Un score encourageant qui fait dire à Essam al-Marzouk que l’accord de décembre était bien respecté et en bonne voie de parvenir à l’objectif fixé de réduction globale de 1,8 million de barils par jour. L’accord conclu le 10 décembre pour six mois et entré en vigueur le 1er janvier prévoit que 24 pays, y compris une dizaine de pays non-Opep, dont la Russie, doivent réduire leur production de 558 000 bj. Parallèlement, dans un accord en novembre, les pays de l’Opep ont prévu une baisse de production de 1,2 mbj. Le président du comité de surveillance des accords a estimé hier que le respect des engagements pris représente « une garantie pour le relèvement des prix à des niveaux permettant d’encourager l’investissement et de garantir un retour à la normale des niveaux des stocks ». Il a affirmé sur sa lancée que l’accord de décembre jouissait d’un fort soutien des dirigeants des pays concernés. Cependant, son optimisme est loin d’être celui ressenti sur les marchés pétroliers qui connaissent une semaine pour le moins morose, quand bien même le taux d’adhésion aux accords de l’Opep était prometteur.
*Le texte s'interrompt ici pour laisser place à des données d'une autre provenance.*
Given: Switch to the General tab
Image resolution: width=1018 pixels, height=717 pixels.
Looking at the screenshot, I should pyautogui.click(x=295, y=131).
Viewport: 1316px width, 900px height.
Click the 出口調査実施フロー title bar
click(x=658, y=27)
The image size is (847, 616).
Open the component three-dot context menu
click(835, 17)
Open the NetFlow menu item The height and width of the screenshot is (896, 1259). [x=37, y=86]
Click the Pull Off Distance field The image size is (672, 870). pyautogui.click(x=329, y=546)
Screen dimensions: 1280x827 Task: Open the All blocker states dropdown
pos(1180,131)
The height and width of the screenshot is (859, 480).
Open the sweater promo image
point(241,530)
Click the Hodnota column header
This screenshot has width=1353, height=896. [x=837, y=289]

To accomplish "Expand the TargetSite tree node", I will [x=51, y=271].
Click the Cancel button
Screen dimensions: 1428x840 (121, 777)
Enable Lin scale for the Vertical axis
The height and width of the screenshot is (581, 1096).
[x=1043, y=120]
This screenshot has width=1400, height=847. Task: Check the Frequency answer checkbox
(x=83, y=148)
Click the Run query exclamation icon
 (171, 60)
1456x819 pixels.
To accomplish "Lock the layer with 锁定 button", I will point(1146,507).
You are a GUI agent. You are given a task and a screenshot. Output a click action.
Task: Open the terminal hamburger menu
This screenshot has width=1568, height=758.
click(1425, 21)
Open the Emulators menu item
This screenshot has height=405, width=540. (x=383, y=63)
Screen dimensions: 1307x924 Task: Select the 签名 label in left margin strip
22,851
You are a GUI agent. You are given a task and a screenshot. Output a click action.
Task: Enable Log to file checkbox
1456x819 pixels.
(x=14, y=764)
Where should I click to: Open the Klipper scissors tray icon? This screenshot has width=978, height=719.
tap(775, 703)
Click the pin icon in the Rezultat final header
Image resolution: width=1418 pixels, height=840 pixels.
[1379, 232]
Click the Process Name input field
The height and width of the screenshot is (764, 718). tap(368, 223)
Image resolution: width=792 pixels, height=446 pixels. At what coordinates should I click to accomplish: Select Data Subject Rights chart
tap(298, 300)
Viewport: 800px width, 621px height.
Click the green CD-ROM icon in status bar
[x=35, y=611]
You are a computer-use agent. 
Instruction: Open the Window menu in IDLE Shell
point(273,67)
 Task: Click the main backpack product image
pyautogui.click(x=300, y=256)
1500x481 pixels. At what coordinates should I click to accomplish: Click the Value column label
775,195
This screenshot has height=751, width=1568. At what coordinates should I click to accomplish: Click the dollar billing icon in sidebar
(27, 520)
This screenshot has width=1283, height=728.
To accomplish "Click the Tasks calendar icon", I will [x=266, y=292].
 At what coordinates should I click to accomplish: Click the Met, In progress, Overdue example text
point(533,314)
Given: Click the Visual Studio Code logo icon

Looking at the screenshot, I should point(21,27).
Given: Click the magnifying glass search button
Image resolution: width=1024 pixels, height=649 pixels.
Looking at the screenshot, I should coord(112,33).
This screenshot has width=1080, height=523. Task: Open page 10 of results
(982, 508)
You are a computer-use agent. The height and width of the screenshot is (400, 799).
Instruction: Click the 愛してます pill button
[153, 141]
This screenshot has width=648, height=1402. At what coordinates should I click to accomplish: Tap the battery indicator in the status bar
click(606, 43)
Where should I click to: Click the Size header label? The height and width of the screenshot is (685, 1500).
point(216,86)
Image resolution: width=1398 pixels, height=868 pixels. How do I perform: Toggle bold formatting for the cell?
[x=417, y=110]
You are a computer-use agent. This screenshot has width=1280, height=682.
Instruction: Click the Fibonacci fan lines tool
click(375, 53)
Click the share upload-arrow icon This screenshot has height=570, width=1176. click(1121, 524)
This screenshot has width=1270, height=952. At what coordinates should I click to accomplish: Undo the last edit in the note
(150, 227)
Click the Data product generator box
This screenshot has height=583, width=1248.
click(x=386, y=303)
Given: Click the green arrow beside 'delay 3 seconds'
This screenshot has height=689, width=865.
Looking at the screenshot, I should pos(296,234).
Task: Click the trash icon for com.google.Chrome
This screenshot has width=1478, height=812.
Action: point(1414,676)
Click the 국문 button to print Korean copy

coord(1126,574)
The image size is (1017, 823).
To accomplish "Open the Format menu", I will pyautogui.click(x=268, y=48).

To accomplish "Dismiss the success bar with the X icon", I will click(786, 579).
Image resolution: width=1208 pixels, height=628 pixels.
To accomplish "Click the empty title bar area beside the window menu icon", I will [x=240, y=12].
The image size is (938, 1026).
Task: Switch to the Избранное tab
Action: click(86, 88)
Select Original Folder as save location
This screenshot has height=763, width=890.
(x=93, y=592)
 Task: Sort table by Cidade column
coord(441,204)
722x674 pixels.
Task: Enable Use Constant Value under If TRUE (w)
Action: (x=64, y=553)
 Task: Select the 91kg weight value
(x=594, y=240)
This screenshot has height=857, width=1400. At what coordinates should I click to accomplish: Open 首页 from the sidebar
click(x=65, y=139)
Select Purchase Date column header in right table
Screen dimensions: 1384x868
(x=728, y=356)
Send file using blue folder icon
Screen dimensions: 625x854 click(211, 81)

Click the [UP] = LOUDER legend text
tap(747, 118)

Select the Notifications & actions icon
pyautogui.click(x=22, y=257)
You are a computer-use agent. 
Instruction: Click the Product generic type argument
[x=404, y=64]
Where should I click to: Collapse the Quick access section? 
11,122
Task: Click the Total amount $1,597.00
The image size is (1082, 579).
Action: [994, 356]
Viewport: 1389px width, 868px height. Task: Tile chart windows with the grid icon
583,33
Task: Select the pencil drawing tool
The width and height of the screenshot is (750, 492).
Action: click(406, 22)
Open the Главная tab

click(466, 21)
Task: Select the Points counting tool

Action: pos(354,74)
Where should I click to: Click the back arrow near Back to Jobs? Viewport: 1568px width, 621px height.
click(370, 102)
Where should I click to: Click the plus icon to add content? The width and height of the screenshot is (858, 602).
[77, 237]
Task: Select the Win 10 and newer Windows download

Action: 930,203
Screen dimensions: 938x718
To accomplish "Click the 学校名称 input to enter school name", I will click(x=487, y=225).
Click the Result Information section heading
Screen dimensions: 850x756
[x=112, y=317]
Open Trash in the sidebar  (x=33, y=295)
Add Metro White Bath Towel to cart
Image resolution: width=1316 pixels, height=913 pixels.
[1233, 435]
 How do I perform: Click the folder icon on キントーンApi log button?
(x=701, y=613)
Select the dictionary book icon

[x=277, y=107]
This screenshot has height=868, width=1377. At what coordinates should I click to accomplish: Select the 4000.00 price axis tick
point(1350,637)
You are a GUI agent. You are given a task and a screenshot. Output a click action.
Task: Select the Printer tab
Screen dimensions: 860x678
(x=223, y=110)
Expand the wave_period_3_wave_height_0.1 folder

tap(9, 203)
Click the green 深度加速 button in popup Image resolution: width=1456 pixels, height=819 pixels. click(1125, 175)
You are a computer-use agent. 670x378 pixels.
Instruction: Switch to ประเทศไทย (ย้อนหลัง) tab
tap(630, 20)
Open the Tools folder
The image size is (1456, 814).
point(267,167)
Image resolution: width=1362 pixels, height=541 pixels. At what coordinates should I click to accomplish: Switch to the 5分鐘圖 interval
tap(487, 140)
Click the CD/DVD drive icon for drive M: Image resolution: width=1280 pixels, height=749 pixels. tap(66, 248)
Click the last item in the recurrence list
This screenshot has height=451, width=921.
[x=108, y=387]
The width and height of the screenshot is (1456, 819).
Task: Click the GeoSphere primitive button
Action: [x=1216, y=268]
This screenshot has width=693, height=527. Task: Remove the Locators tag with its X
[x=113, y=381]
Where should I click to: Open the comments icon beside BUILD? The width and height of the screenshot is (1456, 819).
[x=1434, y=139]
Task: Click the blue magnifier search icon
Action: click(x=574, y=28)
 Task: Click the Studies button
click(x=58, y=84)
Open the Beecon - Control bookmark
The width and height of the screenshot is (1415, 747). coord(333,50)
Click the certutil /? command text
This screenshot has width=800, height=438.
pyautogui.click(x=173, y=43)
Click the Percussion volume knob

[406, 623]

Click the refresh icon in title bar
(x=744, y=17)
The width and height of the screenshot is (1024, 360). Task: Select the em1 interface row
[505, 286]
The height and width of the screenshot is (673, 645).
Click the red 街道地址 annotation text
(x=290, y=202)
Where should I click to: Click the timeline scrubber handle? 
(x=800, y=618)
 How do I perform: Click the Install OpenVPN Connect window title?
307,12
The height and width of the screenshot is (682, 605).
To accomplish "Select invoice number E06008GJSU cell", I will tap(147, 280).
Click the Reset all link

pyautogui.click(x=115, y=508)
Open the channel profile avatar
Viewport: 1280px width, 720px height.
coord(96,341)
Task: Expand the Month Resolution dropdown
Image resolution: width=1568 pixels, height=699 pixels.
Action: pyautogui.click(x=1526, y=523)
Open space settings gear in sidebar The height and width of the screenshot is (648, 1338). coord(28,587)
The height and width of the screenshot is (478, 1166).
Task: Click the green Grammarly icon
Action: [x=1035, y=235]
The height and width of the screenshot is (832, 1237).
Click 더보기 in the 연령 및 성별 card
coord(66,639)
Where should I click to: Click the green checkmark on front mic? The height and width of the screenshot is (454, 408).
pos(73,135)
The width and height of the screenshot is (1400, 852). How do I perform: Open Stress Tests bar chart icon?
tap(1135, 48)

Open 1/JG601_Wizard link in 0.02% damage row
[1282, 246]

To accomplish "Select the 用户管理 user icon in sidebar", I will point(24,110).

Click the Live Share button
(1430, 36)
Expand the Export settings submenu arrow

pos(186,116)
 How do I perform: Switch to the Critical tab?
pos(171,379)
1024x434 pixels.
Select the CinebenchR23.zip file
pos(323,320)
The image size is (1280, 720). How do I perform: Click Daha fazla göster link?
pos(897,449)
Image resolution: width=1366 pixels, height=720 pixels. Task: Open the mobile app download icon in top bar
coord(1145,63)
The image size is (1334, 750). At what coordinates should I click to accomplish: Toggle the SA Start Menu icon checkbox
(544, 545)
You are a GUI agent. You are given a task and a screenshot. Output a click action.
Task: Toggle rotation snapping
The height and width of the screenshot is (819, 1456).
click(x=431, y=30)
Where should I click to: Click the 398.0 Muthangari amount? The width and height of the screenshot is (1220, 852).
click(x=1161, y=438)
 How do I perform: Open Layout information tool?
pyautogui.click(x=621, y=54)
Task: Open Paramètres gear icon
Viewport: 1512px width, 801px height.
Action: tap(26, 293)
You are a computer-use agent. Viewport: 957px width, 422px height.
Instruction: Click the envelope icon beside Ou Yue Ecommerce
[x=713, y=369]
L’attention se porte une nouvelle fois vers les Etats-Unis d’Amérique ; la situation de leurs réserves en pétrole brut mais surtout l’état de la production du pétrole de schiste. Après que les données du groupe Baker Hugues aient provoqué un climat de froid sur les marchés, les chiffres hebdomadaires sur l’état de l’offre américaine ont été tout aussi décevants. En effet, les stocks de pétrole brut ont progressé aux Etats-Unis la semaine dernière, selon des chiffres publiés hier par le département américain de l’Energie (DoE). Lors de la semaine achevée le 20 janvier, les réserves commerciales de brut ont augmenté de 2,8 millions de barils pour atteindre 488,3 millions. Les analystes interrogés par l’agence Bloomberg tablaient, de façon médiane, sur une hausse de 2,5 millions. Au-delà de ces chiffres sur l’état des réserves américaines, l’attention du marché se porte aussi vers la Maison Blanche, où le nouveau locataire qui a d’ores et déjà relancé deux projets controversés d’oléoducs. « La politique protectionniste de Donald Trump pourrait renforcer la production américaine et l’indépendance des Etats-Unis en la matière », a jugé Mati Greenspan, analyste chez eToro.